The decision comes at a time when the US is battling a new Covid outbreak. The number of Covid cases has risen in almost all states. And in a statement, Biden’s key advisor said that the government will consider ordering a new mask mandate even among the vaccinated.

Most importantly, the decision comes at a time when the real yield has dropped to a record low. Real yield of the 10-year US Treasuries declined below zero on Monday, posing significant risks to pension funds and other large investors. The real yield measures the returns investors expect after factoring in inflation. 

Further, nominal bond yields have also declined substantially from their highest point early this year. The 10-year bond yield declined to 1.25% while the 30-year has fallen to 1.934%. 

Therefore, the dollar index has probably declined because investors expect that the Fed will maintain its policy unchanged.
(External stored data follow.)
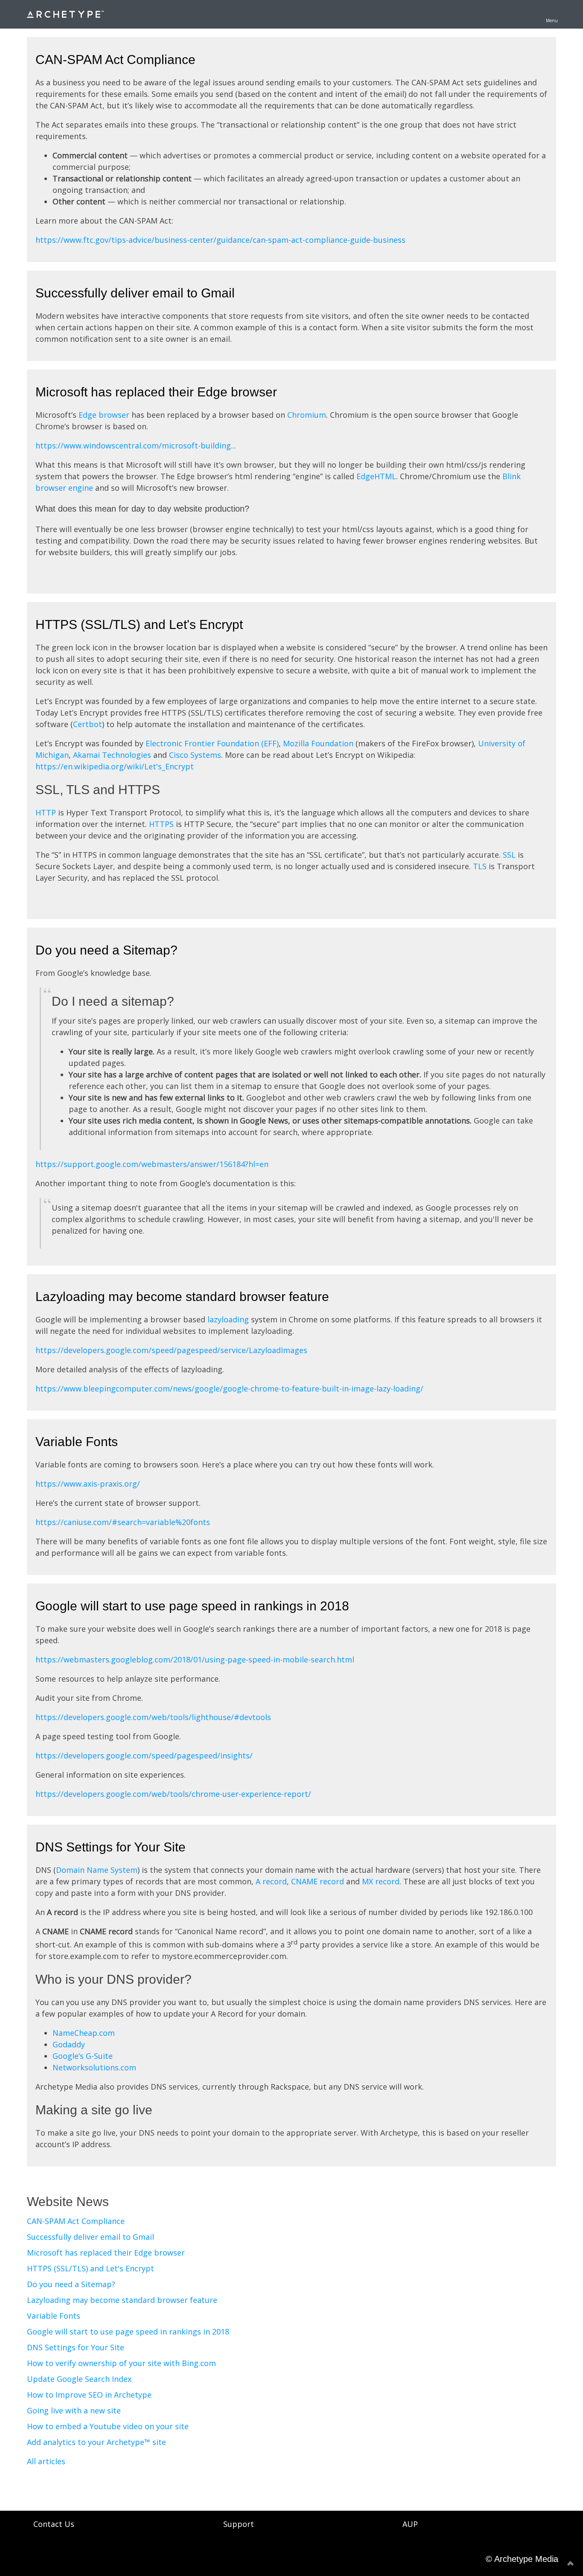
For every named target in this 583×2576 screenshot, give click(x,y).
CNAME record (317, 1881)
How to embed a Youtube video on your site (108, 2426)
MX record (380, 1881)
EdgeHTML (376, 476)
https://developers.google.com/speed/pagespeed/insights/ (144, 1755)
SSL (509, 855)
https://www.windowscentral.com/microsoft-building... (135, 445)
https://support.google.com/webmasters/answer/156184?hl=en (151, 1164)
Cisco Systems (195, 755)
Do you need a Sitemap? (106, 950)
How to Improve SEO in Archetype (89, 2395)
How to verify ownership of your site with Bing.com (121, 2363)
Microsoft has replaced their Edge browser (156, 392)
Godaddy (68, 2044)
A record (271, 1881)
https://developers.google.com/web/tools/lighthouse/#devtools (153, 1717)
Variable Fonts (76, 1442)
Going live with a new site (74, 2410)
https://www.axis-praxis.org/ (87, 1484)
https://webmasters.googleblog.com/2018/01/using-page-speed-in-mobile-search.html (194, 1659)
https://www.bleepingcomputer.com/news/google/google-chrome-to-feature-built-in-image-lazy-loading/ (229, 1388)
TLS (480, 866)
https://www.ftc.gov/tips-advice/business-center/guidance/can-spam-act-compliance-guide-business (220, 240)
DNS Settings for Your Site (110, 1847)
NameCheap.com (83, 2033)
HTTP (45, 812)
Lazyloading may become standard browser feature (182, 1296)
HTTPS (161, 824)
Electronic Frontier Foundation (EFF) (212, 743)
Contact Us (53, 2524)
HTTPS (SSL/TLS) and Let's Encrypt (139, 624)
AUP (410, 2524)
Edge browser (104, 415)
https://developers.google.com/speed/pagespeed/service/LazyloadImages (171, 1350)
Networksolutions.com (94, 2067)
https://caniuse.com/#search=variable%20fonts (122, 1522)
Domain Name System (96, 1870)
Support (238, 2524)
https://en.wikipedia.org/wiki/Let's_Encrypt (114, 766)
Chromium (306, 415)
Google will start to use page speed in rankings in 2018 (192, 1606)
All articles (46, 2461)
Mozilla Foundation (318, 743)
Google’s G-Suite (82, 2056)
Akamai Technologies (112, 755)
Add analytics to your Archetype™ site (96, 2442)
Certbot (87, 724)
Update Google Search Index (79, 2379)
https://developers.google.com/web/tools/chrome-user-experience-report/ (173, 1794)
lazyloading (228, 1319)
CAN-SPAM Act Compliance (115, 59)
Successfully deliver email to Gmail (135, 293)
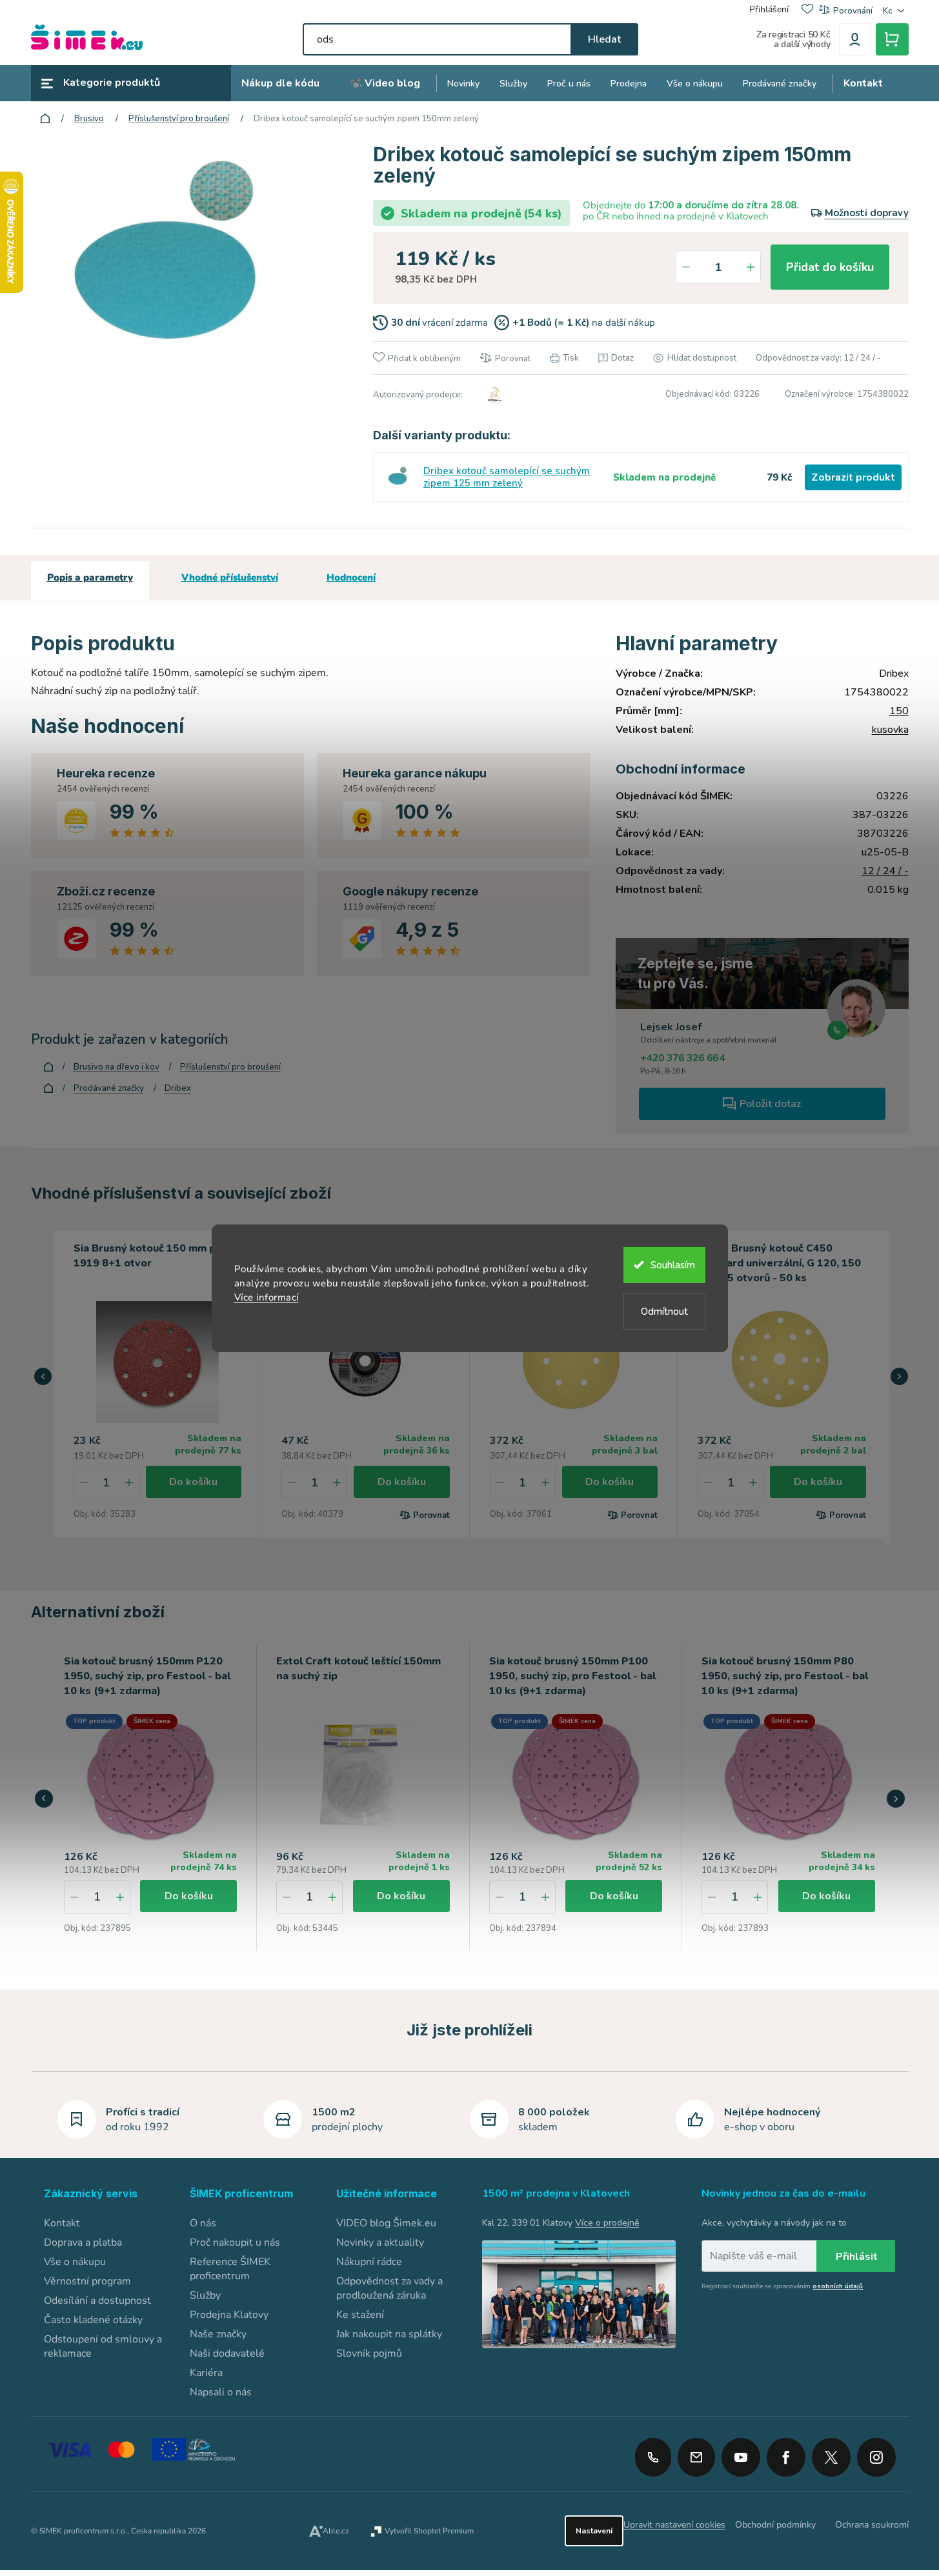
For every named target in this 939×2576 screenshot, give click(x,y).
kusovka (890, 730)
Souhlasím (673, 1265)
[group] (151, 1797)
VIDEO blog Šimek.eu (386, 2223)
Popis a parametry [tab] (90, 577)
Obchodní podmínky (775, 2525)
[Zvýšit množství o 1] (750, 267)
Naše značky (218, 2334)
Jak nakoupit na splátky (389, 2334)
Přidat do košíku (830, 267)
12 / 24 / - (885, 871)
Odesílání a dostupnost (97, 2300)
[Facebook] (786, 2453)
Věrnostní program (87, 2281)
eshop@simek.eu (696, 2457)
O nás (203, 2223)
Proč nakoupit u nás (235, 2242)
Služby (205, 2295)
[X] (831, 2457)
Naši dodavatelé (227, 2353)
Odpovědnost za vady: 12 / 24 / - (818, 358)
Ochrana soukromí (872, 2525)
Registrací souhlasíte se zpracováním (782, 2286)
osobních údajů (838, 2286)
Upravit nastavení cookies (674, 2525)
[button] (43, 1377)
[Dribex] (493, 395)
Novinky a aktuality (380, 2242)
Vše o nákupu (75, 2262)
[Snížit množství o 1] (686, 267)
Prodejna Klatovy (229, 2315)
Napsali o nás (221, 2392)
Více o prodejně (607, 2223)
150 (899, 711)
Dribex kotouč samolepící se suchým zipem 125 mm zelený (506, 477)
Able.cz (336, 2531)
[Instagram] (876, 2453)
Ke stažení (360, 2315)
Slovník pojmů (369, 2353)
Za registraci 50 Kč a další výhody (793, 39)
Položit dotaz (770, 1104)
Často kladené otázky (93, 2320)
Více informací (266, 1297)
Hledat (604, 39)
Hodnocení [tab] (351, 577)
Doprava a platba (83, 2242)
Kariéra (206, 2373)
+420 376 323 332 (653, 2457)
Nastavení (594, 2531)
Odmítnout (664, 1311)
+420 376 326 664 (682, 1058)
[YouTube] (741, 2453)
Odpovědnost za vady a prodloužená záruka (389, 2288)
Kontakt (62, 2223)
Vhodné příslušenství (229, 577)
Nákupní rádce (369, 2262)
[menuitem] (280, 83)
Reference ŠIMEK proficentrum (230, 2269)
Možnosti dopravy (867, 212)
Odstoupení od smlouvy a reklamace (103, 2346)
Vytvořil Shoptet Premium (429, 2531)
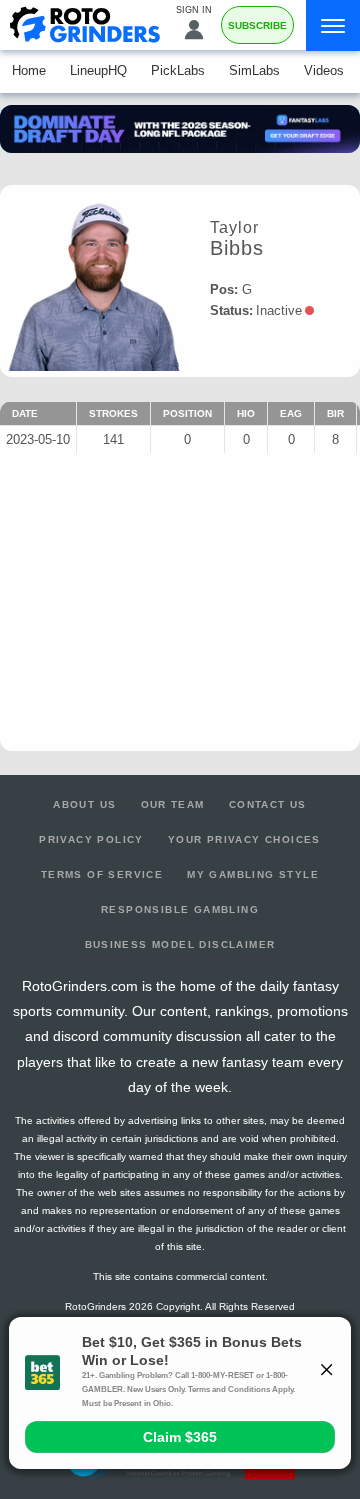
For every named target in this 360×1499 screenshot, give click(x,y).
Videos (324, 70)
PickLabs (178, 70)
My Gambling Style (253, 874)
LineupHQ (98, 70)
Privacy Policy (91, 839)
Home (29, 70)
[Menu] (333, 25)
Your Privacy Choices (244, 839)
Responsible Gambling (180, 909)
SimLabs (254, 70)
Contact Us (268, 804)
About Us (84, 804)
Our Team (173, 804)
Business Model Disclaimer (180, 944)
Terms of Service (102, 874)
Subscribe (257, 25)
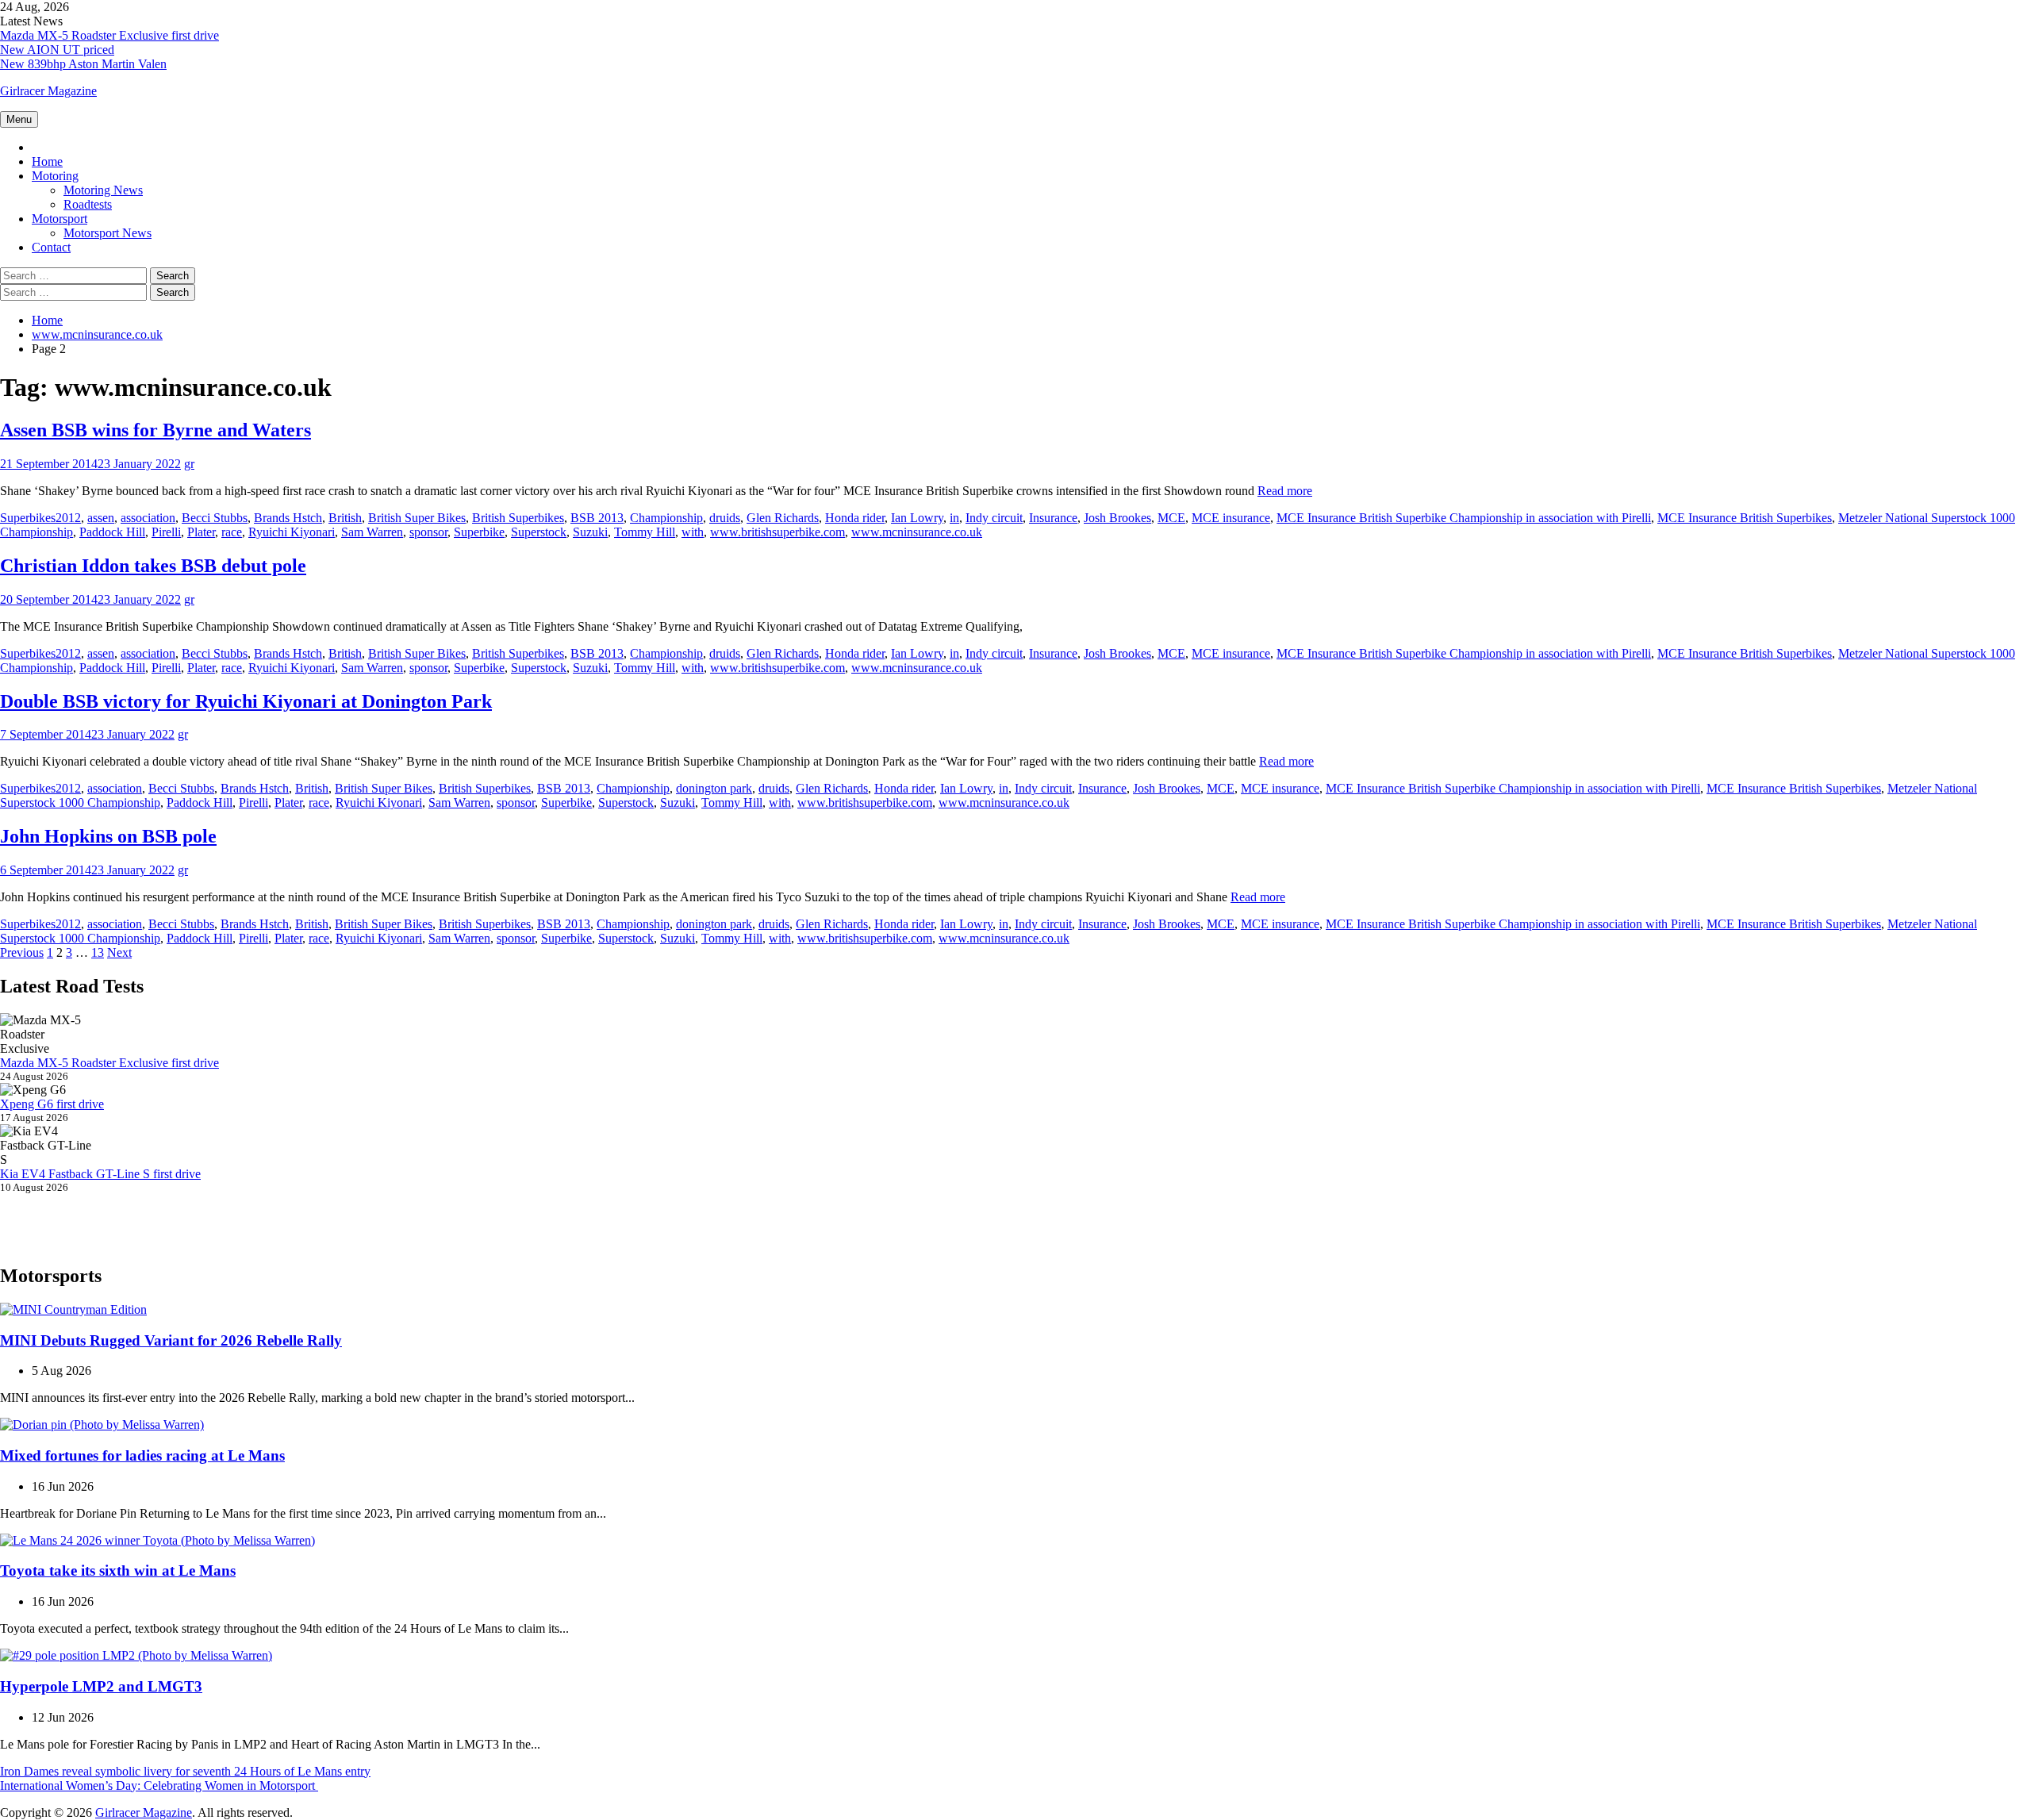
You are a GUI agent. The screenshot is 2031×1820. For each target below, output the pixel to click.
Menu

Later today, on Tuesday, the DXY will react to the latest consumer confidence and durable goods orders data.

US dollar index technical analysis

US dollar index
US dollar index chart

The 4H chart shows that the DXY index has formed an ascending channel shown in black. The price is now slightly above the lower line of the ascending channel. It has also moved below the 25-day and 50-day moving averages while the Relative Strength Index (RSI) has moved close to the oversold level. 

Therefore, the index will likely break out lower ahead of the FOMC decision. If this happens, the next key level to watch will be $92, which is about 0.65% below the current level.